本文抜粋:
☆ ☆ ☆
精進落としとは、現代では火葬後にとる会食のことを指します。

従来は、四十九日の忌明けの際に食べる料理のことを精進落としといいました。ご遺族は四十九日までは肉や魚を食べず、精進料理を食べる風習があり、精進落としとは、その精進料理から普通の食事に戻すことを意味しました。

現代ではこのような風習はほとんど残っておらず、火葬場から戻ったときにお世話になった方々へお食事を振舞います。

火葬中に精進落としをおこなう場合は、火葬場の控室か葬儀場などで席を設けます。仕出し弁当や懐石料理などの手配を葬儀会社に依頼するのも可能です。

精進落としのメニューは、洋食や中華でも問題なく、肉や魚も提供できます。ただし、エビや鯛などのおめでたい食材を出すことは避けたほうがよいとされます。葬儀会社に依頼するのであれば、安心して任せられるでしょう。
☆ ☆ ☆
データ:
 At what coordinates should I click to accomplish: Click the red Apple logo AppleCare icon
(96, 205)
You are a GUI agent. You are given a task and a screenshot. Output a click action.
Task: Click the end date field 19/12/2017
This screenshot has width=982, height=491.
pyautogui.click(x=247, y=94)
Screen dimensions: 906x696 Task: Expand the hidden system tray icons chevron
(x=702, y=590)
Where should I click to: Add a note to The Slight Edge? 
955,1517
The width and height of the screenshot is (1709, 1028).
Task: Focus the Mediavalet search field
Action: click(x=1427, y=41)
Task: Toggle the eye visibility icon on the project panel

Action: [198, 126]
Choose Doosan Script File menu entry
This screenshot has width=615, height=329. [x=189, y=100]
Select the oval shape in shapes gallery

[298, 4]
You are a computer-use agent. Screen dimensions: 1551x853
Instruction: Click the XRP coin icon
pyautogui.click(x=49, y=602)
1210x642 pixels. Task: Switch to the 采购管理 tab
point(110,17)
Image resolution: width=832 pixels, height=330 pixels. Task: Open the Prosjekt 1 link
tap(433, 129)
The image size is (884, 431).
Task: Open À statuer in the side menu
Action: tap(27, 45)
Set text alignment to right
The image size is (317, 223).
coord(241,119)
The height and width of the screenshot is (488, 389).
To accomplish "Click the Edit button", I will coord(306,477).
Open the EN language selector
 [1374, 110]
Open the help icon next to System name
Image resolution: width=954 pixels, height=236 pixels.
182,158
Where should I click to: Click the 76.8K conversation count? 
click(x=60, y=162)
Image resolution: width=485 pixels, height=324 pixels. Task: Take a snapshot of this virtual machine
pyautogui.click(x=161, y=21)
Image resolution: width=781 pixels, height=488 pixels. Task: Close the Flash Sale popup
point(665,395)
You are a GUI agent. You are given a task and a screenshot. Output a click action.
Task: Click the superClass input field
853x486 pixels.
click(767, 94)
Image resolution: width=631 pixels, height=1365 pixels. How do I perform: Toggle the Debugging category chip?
☆ ☆ ☆
理解度チェック:
A. 精進落としについての本文抜粋から、精進落としで手配または提供できるとされる料理の種類を、食材を除いてすべて挙げよ。
B. 精進落としについての本文抜粋によれば、従来の精進落としはいつ食べる料理のことだったか。
C. 精進落としについての本文抜粋の続きを、最後の文の後から書くこと。

課題別の結果:
A. 仕出し弁当、懐石料理、洋食、中華

B. 四十九日の忌明けの際に食べる料理のことだった。

C.
精進落としの席では、ご遺族の代表者から参列者へお礼の挨拶をします。また、僧侶も精進落としの席にお招きします。その際、僧侶には上座に座ってもらうのがマナーです。僧侶が精進落としの席を辞退されたときは、お膳料とお車代をお包みしましょう

火葬をする際の注意点

火葬には、気をつけなければならない注意点がいくつかあります。事前に確認し、スムーズに火葬が執り行えるようにしましょう。

火葬は24時間以上経過してから行う

日本の法律では、亡くなってから24時間を経過しなければ火葬ができません。これは「墓地、埋火葬に関する法律」で定められています。

この法律は昭和23年に制定されたもので、日本の医学がまだ進歩していない時代の名残です。当時は、死亡診断後に息を吹き返すようなこともあったといいます。

現在の日本の医療技術ではこのようなことはほとんどあり得ませんが、今でもルールが残っているのです。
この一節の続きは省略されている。